Structured PREreview of Leveraging metrics to drive data sharing at the Science journals

Publicada
DOI
10.5281/zenodo.20560857
Licencia
CC BY 4.0
¿Cómo calificarías la calidad de este conjunto de datos?
Regular
This review is the result of a virtual, collaborative live review discussion organized and hosted by PREreview and Future of Research Communication and e-Scholarship (FORCE11). The discussion was joined by 11 people in total, including: two facilitators, five review authors, two discussion participants (Ava Chan and Jennifer Miller), and three listeners (one facilitator is also a review author). The authors of this review have dedicated additional asynchronous time over the course of two weeks to help compose this final report using the notes from the Live Review. We thank all participants who contributed to the discussion and made it possible for us to provide feedback on this dataset. This review represents the views of the authors and not those of Future of Research Communication and e-Scholarship (FORCE11). This dataset provides article-level data for 2680 Science papers published between 2021 and 2024. It includes article metadata, indicators related to data and code generation/sharing, and information about preprint posting. The Dryad deposit also includes summary statistics from two other publishers for comparative purposes. Overall, we found the dataset well-structured, reasonably well-documented, and shared in a non-proprietary CSV format. The inclusion of article-level records and comparative summary statistics increases its potential value for metascience and open science research. However, we also identified several concerns, including limited transparency surrounding the workflow used to generate key variables, potential biases and interpretive limitations in the dataset, and possible inconsistencies across publication cohorts. These issues are discussed further below.
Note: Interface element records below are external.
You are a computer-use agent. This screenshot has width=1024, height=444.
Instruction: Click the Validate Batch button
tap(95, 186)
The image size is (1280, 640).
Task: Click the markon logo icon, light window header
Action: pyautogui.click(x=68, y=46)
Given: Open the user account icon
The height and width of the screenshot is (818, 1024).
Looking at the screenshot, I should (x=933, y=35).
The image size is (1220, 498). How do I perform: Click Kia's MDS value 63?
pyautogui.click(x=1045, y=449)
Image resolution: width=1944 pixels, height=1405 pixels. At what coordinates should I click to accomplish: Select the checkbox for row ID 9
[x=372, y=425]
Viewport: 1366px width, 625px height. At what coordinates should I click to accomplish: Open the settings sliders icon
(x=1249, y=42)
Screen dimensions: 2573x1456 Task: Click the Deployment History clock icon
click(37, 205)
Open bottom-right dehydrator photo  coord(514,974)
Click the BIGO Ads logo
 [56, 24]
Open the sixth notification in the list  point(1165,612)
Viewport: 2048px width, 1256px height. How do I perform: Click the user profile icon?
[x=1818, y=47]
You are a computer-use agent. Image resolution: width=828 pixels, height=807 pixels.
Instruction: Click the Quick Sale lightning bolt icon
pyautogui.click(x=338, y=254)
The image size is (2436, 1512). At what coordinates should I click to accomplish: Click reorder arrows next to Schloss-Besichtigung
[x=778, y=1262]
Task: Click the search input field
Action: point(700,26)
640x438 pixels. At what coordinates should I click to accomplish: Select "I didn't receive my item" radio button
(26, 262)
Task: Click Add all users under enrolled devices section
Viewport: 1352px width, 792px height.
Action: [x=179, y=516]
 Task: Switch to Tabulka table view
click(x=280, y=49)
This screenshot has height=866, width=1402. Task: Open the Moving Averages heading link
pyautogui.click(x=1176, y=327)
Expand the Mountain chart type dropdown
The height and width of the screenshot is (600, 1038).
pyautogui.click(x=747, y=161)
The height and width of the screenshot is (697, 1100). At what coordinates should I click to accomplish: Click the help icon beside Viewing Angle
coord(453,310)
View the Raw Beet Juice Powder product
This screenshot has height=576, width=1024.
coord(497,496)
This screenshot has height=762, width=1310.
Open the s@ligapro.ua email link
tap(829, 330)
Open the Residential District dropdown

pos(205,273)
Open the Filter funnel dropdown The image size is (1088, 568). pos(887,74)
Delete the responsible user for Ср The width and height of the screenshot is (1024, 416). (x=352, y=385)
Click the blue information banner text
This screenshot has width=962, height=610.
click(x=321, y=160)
¿Este conjunto de datos sigue los principios FAIR y CARE?
Parcialmente
The dataset largely aligns with the FAIR principles. It is findable through a persistent DOI and a well-established repository, openly accessible in reusable CSV and Markdown formats, and accompanied by structured documentation. Interoperability could be improved by using standardized identifiers and controlled vocabularies, such as ISO country codes, OpenAlex concept URIs, and repository identifiers from registries like re3data. The CARE principles are not directly applicable because this dataset does not involve Indigenous or community-owned data. Nonetheless, ethical considerations remain important. The dataset is heavily skewed toward articles with first authors from the US and other developed countries (First_Author_Country variable). The documentation does not discuss how differences in infrastructure, policy environments, or resourcing may shape open science practices across regions, particularly in the Global South. A short guidance note acknowledging these limitations and cautioning against simplistic country-level comparisons would improve the dataset’s responsible reuse.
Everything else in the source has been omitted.